Greece sent more police to the island of Samos on Tuesday after the fire, which occurred two weeks after a deadly blaze at a troubled camp on nearby Lesbos triggered protests there.
The Samos fire flared outside the camp on Monday night, firefighters said, before spreading inside. Earlier, three Syrians had been taken to hospital with stab wounds suffered in a fight with a group of Afghans, police said.
Several tents and housing containers were destroyed and 600 people were given shelter by aid groups, the Medecins Sans Frontieres (MSF) charity said. It estimates that half of the camp’s residents are women and children.
“This nightmare must end!” MSF wrote on Twitter. “Children and other vulnerable people must be evacuated from the Greek islands to safe accommodation.”
Greece is struggling with the biggest resurgence in refugee and migrant flows across the Aegean Sea from Turkey since a 2015 crisis when more than a million streamed into Europe, many of them entering the continent via Greece.
A regional governor, Costas Moutzouris, described the current situation on Greece’s frontline islands as “tragic” and called on the government to act.
More than half of refugees and migrants reaching European Union territory this year from the Middle East, Asia and Africa have been to Greece, according to United Nations data.
Athens has announced a stricter migration policy to deal with the crisis, including plans to deport 10,000 migrants by the end of next year. But efforts to ease overcrowding have borne little fruit as arrivals have surged to record levels.

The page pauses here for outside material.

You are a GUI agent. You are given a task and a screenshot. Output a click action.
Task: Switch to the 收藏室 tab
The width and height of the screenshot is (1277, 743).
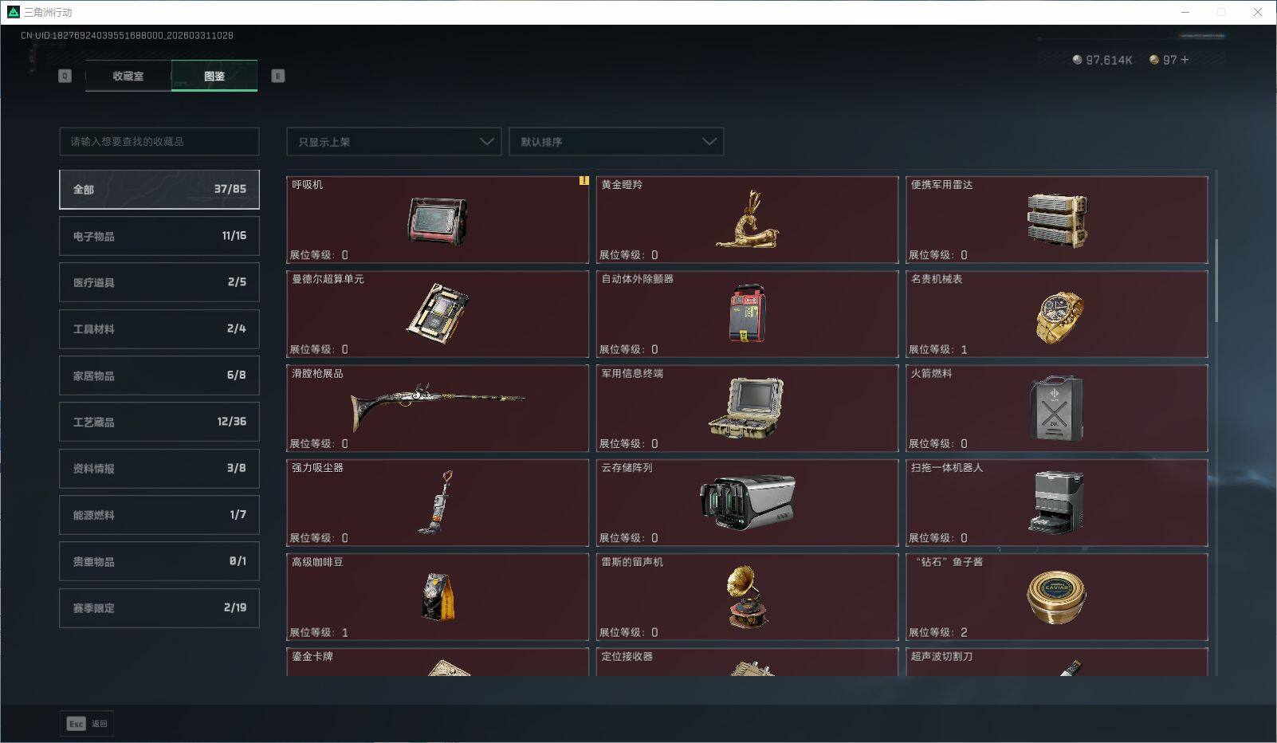point(128,76)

The Samos camp, initially built for about 650 people, is unraveling under the weight of more than 5,700 asylum-seekers, according to the latest government data.
More than 12,000 people arrived in Greece in September, according to the U.N. refugee agency UNHCR, the highest level in the three-and-a-half years since the EU agreed a deal with Turkey to seal the Aegean corridor to Europe.
EU Migration Commissioner Dimitris Avramopoulos, addressing the Greek parliament on Tuesday, said Greece needed to do more to process its backlog of asylum claims.
He cautioned that Greece might not be able to deal with the potential refugee fallout from a military offensive launched by Turkey against Kurdish fighters in northeastern Syria last week.
“The pressure currently being placed on populations on the Turkey-Syria border may force several thousand Syrians, or others living in the region, to want to cross the border into Turkey. And then what happens?” Avramopoulos said.
“That would be catastrophic for Greece, and for Europe.”